Invoergegevens:
* * *

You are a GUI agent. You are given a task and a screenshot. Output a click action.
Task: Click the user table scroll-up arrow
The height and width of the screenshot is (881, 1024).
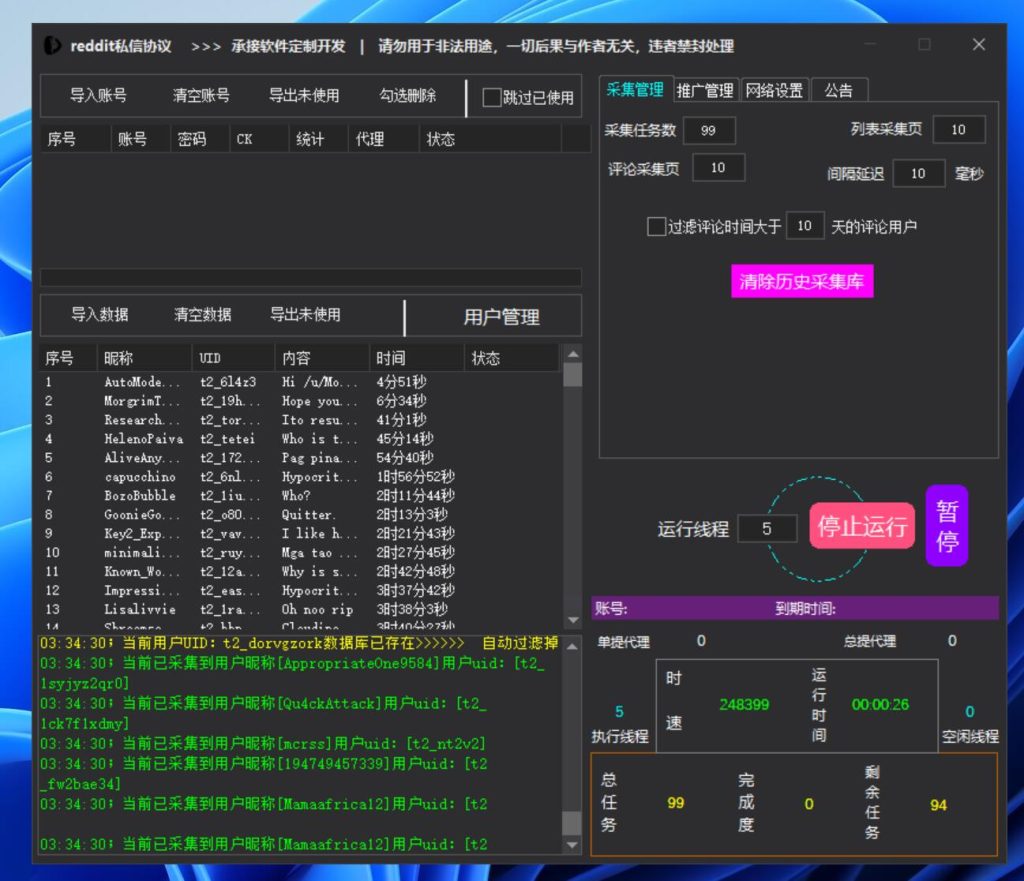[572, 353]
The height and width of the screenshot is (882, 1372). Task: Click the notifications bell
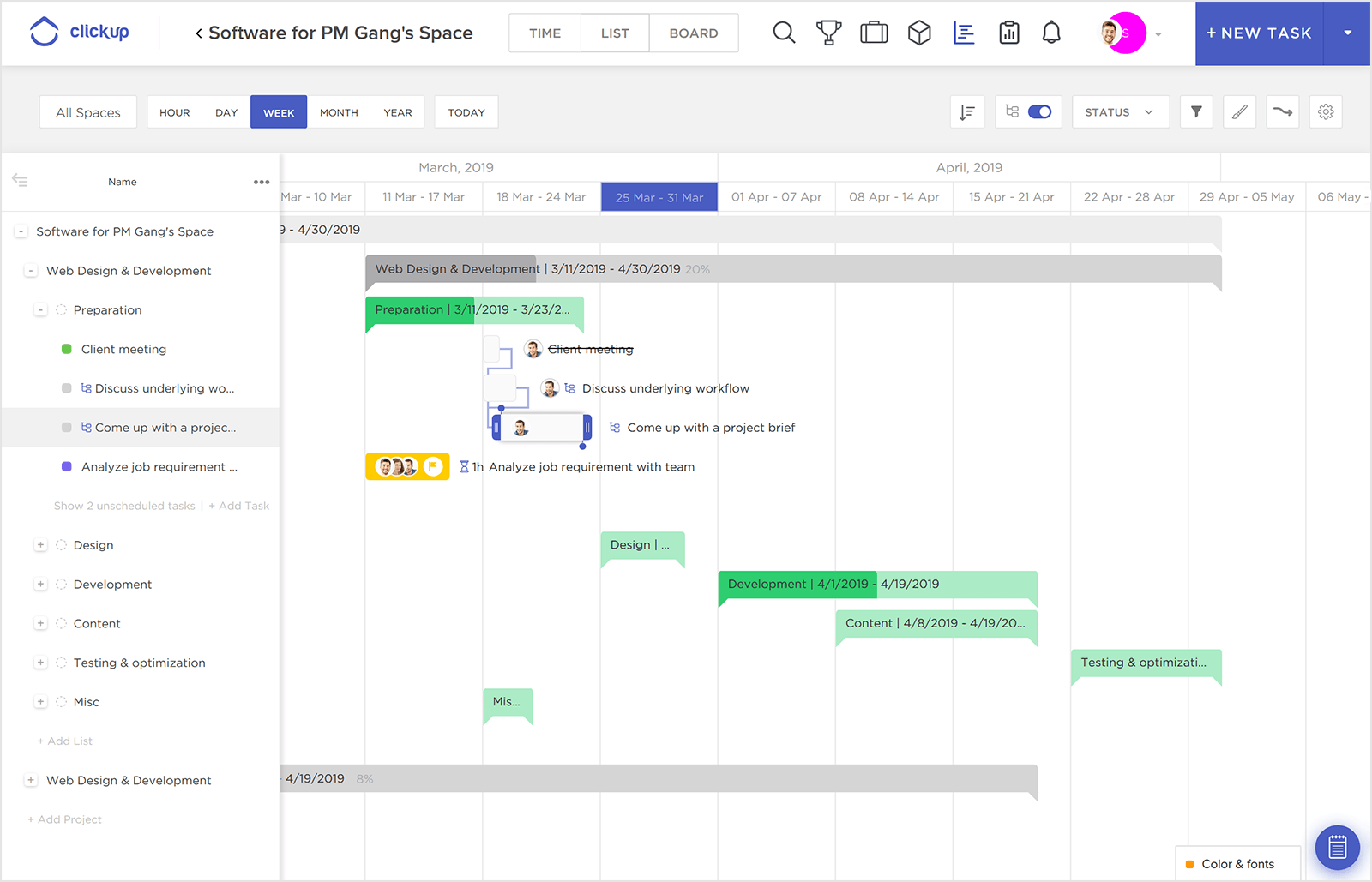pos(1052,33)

* * *

Korte opgave: Zet alle regels van de rijen hierboven om in een Markdown-tabel met de kolommen "Nummer" en "Regel", zonder lege regels. Laat de afbeeldingen weg uit het antwoord.

Oplossing:
| Nummer | Regel |
|---|---|
| 1 | You are a GUI agent. You are given a task and a screenshot. Output a click action. |
| 2 | Task: Click the user table scroll-up arrow |
| 3 | The height and width of the screenshot is (881, 1024). |
| 4 | [572, 353] |
| 5 | The height and width of the screenshot is (882, 1372). Task: Click the notifications bell |
| 6 | pos(1052,33) |